Low-A Greenville: Marc Brakeman RHP
The Red Sox selected Marc Brakeman 471st overall, in the 16th round of the 2015 draft. He ranked much higher than that on pre-draft lists, with Baseball America calling him the 141st-ranked draft prospect on their top-500, but he slid between concerns about his signability combined with arm soreness that held him back during the season.
The question with Brakeman, now that he's signed, is whether he'll be able to stick as a starter, or if he'll have to enter the bullpen. He projects to have the repertoire to start, as his least-impressive offering is a slider that Sox Prospects projects as potentially average, to go along with a plus change-up and a fastball that sees the mid-90s sometimes. The concern has more to do with his durability -- was the arm soreness a one-off kind of thing, or is Brakeman going to be the kind of arm who is only good for 60-70 innings per year?
As he's in Low-A and 22, there is time to find out the answer, and a future in relief wouldn't be so bad. As usual, though, the Sox will figure out if there is a starter here first.
Triple-A Pawtucket: Roenis Elias, LHP
Elias isn't a prospect, of course, but he is in Triple-A as a starter, waiting for an opportunity to come up to the bigs once more. He's thrown two starts thus far in 2016, with the first of them a wild affair that featured four walks in just 3-2/3 innings. The second outing had three walks, but they were at least spread out over two additional innings. We shouldn't be surprised, either, given his career 3.5 per nine walk rate in the majors.
The lefty is depth more than he's a long term solution to any important question the Sox might ask. As you're being reminded of scanning headlines on Wednesday morning, though, depth is key: the Sox are still without Eduardo Rodriguez for a couple more weeks, and Joe Kelly is now on the disabled list with a shoulder impingement. Elias is unlikely to be the next replacement in line, not when Henry Owens and Kelly line up like they do, but he's possibly the next after that. That is, unless the Sox decide it's time to stick him in their tired, Carson Smith-less bullpen instead.
Double-A Portland: Ty Buttrey, RHP
Ty Buttrey was drafted in 2012 and he's now 23 years old, so it's understandable if you're a bit impatient with his lack of progress. He took some necessary steps forward in 2015, but they brought him back from the brink of disaster to being maybe a prospect once again. Now that he's in Double-A Portland, he has to prove there is something here besides someone who finally figured out the low minors.
The 6-foot-6 Buttrey doesn't miss a ton of bats, so it's good to see him strike out eight batters in his first 9-2/3 innings of the season at a new level. However, he's also had real issues with his control in the not-too-distant past, and those are present right now, with seven walks already on the season. Those control issues probably won't go away entirely, and are linked to a degree to his strikeout rates, as Buttrey is something of a ground ball guy. He's not an extreme one, really, but he did have a 51 percent rate in 2015, and he's going to need to keep getting those in order to succeed.
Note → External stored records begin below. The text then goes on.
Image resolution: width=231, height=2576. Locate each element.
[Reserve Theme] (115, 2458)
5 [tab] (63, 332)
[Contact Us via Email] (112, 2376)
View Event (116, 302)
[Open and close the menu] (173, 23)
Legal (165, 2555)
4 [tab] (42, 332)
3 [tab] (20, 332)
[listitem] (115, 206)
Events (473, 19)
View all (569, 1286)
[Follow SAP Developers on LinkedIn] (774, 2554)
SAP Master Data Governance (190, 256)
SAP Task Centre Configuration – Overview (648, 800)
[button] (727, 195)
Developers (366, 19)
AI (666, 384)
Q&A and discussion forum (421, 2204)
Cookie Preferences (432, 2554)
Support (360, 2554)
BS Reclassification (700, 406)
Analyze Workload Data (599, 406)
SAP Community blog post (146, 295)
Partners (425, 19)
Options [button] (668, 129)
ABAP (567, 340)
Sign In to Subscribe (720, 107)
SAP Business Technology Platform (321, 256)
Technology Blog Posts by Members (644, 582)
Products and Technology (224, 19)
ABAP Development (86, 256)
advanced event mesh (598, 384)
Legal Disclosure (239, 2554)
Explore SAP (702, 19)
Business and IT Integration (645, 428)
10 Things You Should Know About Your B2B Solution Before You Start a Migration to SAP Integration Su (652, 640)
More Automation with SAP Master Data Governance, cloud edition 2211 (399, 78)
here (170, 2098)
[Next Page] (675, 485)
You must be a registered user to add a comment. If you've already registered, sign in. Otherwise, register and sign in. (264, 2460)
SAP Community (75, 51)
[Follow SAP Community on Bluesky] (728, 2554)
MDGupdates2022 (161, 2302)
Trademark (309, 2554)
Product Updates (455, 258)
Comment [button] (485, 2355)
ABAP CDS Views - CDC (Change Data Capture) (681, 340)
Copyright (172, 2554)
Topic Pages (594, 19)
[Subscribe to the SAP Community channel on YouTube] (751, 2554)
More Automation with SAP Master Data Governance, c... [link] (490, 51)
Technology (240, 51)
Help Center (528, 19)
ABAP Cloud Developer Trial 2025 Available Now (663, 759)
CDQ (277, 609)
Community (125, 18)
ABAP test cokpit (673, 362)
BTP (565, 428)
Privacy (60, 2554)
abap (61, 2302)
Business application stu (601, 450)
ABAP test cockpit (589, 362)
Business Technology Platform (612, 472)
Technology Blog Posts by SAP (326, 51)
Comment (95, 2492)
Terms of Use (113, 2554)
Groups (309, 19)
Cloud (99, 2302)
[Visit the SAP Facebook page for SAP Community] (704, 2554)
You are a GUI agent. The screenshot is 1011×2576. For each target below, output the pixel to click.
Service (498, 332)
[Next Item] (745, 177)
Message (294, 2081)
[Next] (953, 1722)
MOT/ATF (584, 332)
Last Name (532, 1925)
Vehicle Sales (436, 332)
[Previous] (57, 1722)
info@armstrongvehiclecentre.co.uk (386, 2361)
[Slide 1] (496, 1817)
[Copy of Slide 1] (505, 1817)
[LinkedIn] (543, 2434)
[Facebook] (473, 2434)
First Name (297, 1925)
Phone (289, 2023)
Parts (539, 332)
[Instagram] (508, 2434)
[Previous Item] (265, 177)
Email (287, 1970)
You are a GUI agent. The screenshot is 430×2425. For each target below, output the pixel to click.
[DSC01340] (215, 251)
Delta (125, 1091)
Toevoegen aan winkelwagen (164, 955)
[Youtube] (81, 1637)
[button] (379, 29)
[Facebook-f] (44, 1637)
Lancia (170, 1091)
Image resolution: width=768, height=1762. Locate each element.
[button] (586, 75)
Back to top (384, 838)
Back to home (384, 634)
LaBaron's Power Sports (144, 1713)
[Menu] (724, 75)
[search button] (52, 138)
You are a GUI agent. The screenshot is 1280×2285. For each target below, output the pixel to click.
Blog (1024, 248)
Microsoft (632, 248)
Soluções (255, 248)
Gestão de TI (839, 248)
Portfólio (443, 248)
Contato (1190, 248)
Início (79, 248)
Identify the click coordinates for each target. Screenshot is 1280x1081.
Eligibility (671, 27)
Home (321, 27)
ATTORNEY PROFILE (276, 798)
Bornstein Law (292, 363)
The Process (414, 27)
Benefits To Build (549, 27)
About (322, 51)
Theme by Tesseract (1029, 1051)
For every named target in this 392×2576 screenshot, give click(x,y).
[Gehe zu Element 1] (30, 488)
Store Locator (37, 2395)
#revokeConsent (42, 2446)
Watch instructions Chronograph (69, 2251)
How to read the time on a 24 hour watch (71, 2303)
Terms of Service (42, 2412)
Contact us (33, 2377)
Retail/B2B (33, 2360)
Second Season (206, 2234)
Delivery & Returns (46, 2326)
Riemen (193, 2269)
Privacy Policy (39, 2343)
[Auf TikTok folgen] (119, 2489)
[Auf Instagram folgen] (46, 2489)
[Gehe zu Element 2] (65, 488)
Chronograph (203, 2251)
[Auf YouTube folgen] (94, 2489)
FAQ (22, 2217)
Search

He needs to improve his control so that all this living low in the zone pays off more often, and with fewer walks. It could very well happen, but it might take some time to get there.
High-A Salem: Nick Longhi, 1B
Longhi has some of the better power potential in the Sox system, but it hasn't fully translated to games just yet. He's shown flashes for sure, and it's worth remembering that he's just 20 years old and in High-A ball already, but he's far from a finished project you can bank on. Still, don't get discouraged by his slow start: he's about two years younger than your average position player in the Carolina League, and he just got here.
The 2016 performance Longhi -- as well as those of prospects like Brakeman and Buttrey -- will go a long way towards determining what kind of farm system the Red Sox are considered to have by next spring. We know there is a ton of talent at the top in Longhi's teammates like Yoan Moncada, Andrew Benintendi, and Rafael Devers, as well as prospects closer to the majors but with less of a ceiling like Sam Travis and Brian Johnson. It's the prospects after those players, though, the ones like Longhi, who are going to determine whether the Sox remain top heavy, or if there is real depth behind them. No pressure or anything.